The ability to run transactions is the core of every modern relational database system. The idea behind a transaction is to allow users to control the way data is written to PostgreSQL. However, a transaction is not only about writing – it is also important to understand the implications on reading data for whatever purpose (OLTP, data warehousing, etc.).
Understanding transaction isolation levels
One important aspect of transactions in PostgreSQL and therefore in all other modern relational databases is the ability to control when a row is visible to a user and when it is not. The ANSI SQL standard proposes 4 transaction isolation levels (READ UNCOMMITTED, READ COMMITTED, REPEATABLE READ and SERIALIZABLE) to allow users to explicitly control the behavior of the database engine. Unfortunately the existence of transaction isolation levels is still not as widely known as it should be, and therefore I decided to blog about this important topic to give more PostgreSQL users the chance to apply this very important, yet under-appreciated feature.
The two most commonly used transaction isolation levels are READ COMMITTED and REPEATABLE READ. In PostgreSQL READ COMMITTED is the default isolation level and should be used for normal OLTP operations.

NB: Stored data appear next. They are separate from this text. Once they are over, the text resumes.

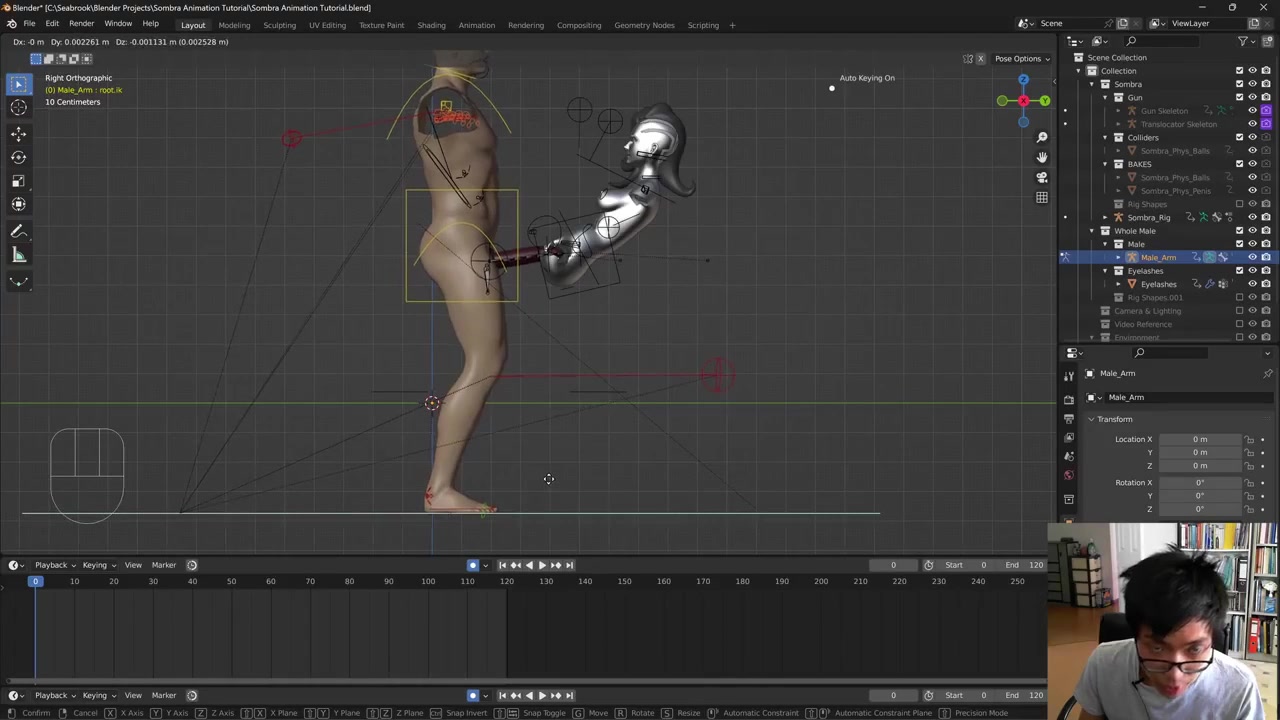Select the Cursor tool in the toolbar
Image resolution: width=1280 pixels, height=720 pixels.
[x=18, y=108]
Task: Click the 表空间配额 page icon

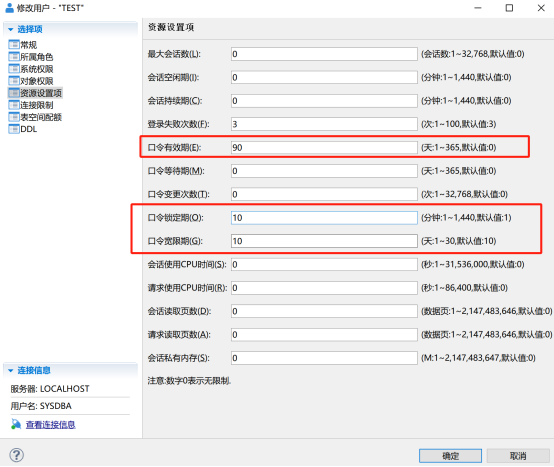Action: click(14, 117)
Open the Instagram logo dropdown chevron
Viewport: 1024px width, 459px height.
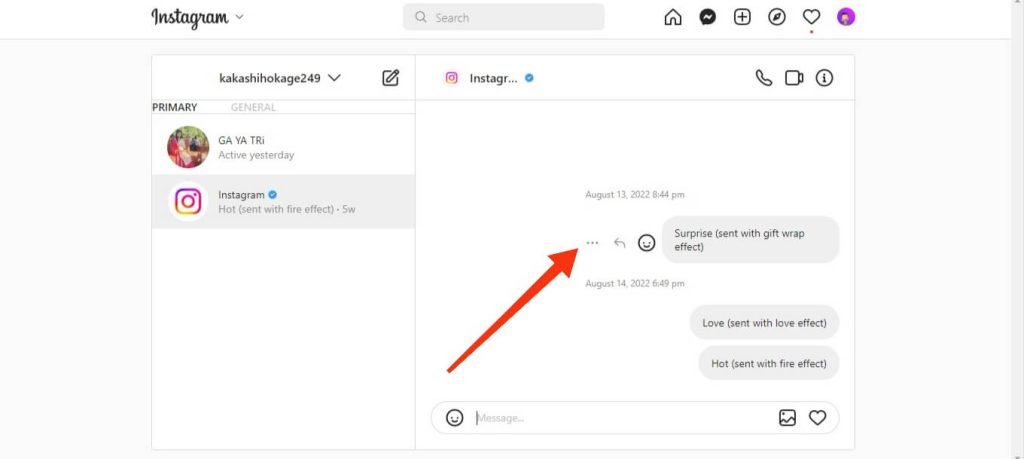tap(239, 18)
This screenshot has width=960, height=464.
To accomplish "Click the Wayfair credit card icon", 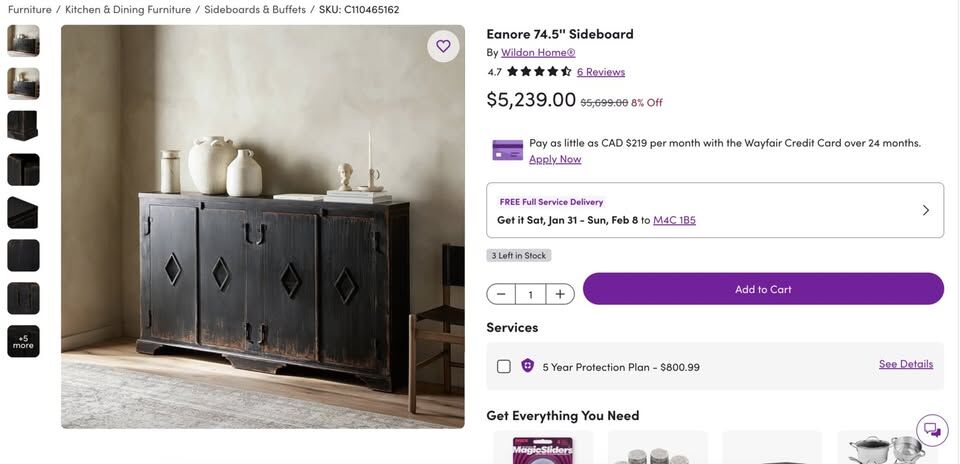I will [x=508, y=150].
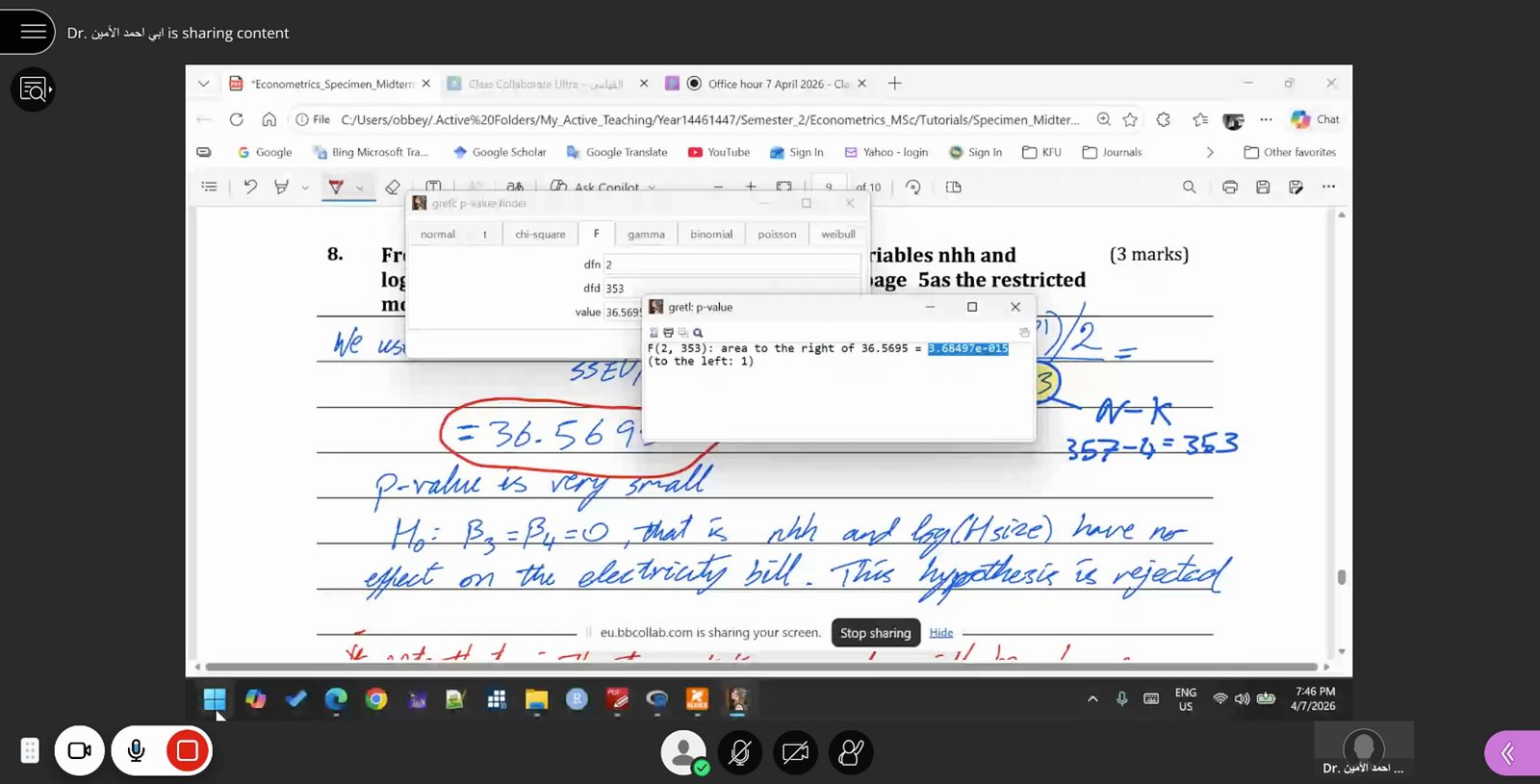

In contrast to other systems such as DB2 or Informix, PostgreSQL does not provide support for READ UNCOMMITTED, which I personally consider to be a thing of the past anyway.
What READ COMMITTED does
In READ COMMITTED mode, every SQL statement will see changes which have already been committed (e.g. new rows added to the database) by some other transactions. In other words: If you run the same SELECT statement multiple times within the same transaction, you might see different results. This is something you have to take into account when writing an application.
However, within a statement the data you see is constant – it does not change. A SELECT statement (or any other statement) will not see changes committed WHILE the statement is running. Within an SQL statement, data and time are basically “frozen”.
What REPEATABLE READ does
In the case of REPEATABLE READ the situation is quite different: A transaction running in REPEATABLE READ mode will never see the effects of transactions committing concurrently – it will keep seeing the same data and offer you a consistent snapshot throughout the entire transaction. If your goal is to do reporting or if you are running some kind of data warehousing workload, REPEATABLE READ is exactly what you need, because it provides consistency. All pages of your report will see exactly the same set of data. There is no need to worry about concurrent transactions.
Transaction isolation in PostgreSQL visualized
Digging through a theoretical discussion might not be what you are looking for. So let us take a look at a picture showing graphically how things work:
Let us assume that we have 17 rows in a table. In my example three transactions will happen concurrently. A READ COMMITTED, a REPEATABLE READ and a writing transaction. The write happens while our two reads execute their first SELECT statement. The important thing here: The data is not visible to concurrent transactions. This is a really important observation. The situation changes during the second SELECT. The REPEATABLE READ transaction will still see the same data, while the READ COMMITTED transaction will see the changed row count.
REPEATABLE READ is really important for reporting because it is the only way to get a consistent view of the data set even while it is being modified.